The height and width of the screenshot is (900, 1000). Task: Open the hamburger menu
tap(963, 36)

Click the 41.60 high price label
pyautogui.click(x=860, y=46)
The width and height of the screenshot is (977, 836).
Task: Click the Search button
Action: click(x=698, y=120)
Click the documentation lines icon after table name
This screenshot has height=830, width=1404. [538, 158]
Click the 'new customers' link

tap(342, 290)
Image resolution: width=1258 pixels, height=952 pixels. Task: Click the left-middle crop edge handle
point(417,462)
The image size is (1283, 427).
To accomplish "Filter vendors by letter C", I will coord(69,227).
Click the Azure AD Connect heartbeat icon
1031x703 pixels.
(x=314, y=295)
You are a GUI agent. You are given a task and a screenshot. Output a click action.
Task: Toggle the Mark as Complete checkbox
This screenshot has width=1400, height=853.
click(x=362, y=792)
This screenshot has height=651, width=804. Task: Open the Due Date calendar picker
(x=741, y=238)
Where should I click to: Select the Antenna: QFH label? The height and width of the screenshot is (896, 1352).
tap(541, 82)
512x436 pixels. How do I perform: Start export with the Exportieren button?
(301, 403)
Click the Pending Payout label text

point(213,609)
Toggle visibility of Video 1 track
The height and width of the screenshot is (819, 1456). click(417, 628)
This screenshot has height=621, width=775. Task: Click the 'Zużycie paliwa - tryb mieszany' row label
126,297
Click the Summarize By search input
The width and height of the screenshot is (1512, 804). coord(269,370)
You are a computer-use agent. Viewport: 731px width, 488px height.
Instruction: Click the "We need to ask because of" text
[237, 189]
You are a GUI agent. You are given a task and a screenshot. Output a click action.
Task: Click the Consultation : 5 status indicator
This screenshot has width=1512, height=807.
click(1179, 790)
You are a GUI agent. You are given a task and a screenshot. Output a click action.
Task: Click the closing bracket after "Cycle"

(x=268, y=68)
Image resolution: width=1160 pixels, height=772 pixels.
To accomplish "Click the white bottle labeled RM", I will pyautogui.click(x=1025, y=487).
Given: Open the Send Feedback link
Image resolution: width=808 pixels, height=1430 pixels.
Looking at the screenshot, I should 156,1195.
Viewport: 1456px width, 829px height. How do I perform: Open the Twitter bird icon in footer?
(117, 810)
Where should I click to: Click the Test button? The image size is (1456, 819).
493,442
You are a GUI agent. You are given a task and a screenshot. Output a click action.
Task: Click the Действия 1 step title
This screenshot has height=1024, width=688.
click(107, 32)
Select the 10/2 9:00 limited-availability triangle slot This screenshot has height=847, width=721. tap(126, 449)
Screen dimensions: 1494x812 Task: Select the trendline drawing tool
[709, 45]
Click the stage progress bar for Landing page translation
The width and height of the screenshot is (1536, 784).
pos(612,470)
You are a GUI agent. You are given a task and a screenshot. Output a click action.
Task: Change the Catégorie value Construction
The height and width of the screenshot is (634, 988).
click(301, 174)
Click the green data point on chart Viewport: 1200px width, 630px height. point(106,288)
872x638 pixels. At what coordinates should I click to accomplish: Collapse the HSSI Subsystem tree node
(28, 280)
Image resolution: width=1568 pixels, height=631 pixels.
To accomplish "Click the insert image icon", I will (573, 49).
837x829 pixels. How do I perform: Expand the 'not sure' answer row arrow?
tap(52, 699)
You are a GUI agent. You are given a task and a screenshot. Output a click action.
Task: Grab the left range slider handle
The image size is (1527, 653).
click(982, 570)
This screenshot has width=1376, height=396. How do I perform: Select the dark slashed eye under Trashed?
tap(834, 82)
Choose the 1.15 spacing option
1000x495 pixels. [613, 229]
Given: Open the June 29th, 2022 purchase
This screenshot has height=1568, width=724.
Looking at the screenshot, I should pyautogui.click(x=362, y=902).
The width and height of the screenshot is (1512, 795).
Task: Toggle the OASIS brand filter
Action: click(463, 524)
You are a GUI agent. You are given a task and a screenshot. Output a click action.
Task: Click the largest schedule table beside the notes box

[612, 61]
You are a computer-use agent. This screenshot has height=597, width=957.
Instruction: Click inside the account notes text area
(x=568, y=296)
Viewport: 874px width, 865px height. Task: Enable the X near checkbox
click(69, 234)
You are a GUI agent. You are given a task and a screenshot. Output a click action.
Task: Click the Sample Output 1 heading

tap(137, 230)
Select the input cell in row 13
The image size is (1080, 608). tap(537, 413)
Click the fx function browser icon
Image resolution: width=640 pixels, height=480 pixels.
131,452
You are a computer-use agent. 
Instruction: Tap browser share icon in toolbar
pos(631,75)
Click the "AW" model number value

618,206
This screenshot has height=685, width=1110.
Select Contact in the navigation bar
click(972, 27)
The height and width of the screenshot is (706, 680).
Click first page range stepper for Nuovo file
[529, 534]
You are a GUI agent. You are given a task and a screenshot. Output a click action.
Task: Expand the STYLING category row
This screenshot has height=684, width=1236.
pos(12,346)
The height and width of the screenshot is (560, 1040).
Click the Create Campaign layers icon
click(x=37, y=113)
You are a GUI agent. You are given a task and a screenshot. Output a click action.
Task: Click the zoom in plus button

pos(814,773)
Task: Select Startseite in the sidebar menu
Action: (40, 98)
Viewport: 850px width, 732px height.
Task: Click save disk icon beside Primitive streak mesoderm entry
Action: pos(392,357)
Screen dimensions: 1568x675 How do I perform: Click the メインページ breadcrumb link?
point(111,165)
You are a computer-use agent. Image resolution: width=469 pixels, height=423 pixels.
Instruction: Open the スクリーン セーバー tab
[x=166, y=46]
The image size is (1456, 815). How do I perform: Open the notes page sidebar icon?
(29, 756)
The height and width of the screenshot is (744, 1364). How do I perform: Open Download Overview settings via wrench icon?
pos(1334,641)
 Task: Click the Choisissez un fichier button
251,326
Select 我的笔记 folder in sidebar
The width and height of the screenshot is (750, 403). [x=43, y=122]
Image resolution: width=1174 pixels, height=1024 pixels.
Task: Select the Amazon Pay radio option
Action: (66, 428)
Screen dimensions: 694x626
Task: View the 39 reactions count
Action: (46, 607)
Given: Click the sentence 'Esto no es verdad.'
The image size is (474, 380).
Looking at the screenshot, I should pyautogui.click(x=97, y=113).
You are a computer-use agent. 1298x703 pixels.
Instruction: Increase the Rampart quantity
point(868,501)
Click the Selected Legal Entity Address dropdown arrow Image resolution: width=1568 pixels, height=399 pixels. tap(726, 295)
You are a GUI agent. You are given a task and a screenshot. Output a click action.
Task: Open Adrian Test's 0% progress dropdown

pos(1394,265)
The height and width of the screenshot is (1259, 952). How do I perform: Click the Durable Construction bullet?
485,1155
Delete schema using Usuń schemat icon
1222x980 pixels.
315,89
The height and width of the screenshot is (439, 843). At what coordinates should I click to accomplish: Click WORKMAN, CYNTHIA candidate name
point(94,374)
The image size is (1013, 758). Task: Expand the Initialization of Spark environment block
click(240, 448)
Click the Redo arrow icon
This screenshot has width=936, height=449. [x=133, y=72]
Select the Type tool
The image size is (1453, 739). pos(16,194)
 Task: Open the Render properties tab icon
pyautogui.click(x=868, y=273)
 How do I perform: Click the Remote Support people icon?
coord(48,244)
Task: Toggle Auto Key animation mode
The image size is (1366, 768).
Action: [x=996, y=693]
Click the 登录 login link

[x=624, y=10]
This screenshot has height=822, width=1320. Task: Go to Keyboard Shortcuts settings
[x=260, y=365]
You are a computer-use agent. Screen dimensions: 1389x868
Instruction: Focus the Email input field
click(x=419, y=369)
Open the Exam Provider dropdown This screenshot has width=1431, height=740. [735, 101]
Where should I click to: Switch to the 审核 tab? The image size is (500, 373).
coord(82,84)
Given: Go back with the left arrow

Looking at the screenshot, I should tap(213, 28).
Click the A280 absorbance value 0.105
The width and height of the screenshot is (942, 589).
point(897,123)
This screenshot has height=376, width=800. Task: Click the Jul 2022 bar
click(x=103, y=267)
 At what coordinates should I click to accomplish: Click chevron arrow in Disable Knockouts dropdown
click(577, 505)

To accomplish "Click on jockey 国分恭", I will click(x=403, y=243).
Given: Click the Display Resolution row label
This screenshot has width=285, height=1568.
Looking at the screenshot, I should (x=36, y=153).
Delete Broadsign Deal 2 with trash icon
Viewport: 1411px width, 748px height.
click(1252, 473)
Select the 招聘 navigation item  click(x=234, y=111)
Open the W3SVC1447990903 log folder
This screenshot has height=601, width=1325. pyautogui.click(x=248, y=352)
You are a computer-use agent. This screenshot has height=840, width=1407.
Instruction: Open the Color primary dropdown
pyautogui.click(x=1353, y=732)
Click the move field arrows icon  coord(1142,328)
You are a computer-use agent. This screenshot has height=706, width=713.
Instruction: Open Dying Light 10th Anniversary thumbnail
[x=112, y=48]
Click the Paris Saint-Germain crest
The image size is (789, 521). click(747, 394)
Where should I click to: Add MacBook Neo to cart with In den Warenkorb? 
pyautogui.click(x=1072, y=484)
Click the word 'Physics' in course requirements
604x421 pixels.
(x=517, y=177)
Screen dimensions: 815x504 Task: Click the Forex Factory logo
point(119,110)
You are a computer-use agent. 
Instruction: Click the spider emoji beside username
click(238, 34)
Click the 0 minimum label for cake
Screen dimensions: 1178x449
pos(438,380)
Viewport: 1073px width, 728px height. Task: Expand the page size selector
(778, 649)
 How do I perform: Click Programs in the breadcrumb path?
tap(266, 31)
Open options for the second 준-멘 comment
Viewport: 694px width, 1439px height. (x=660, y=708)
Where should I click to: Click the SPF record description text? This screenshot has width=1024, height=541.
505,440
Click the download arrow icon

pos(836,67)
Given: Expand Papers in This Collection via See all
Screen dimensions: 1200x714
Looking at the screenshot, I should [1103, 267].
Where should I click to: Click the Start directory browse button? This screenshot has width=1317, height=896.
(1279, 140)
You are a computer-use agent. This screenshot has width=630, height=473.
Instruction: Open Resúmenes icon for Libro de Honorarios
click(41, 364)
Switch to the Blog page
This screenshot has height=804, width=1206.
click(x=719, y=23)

● ● ● ●

> _REQUIREMENT_
Across all the records, find the lines containing the word "computer" and reproduce each one.

> _OUTPUT BELOW_
You are a computer-use agent. Viewport: 731px width, 488px height.
You are a computer-use agent. This screenshot has height=597, width=957.
You are a computer-use agent. 
You are a computer-use agent. Image resolution: width=469 pixels, height=423 pixels.
You are a computer-use agent. 1298x703 pixels.
You are a computer-use agent. Screen dimensions: 1389x868
You are a computer-use agent. This screenshot has height=840, width=1407.
You are a computer-use agent. This screenshot has height=706, width=713.
You are a computer-use agent. 
You are a computer-use agent. This screenshot has width=630, height=473.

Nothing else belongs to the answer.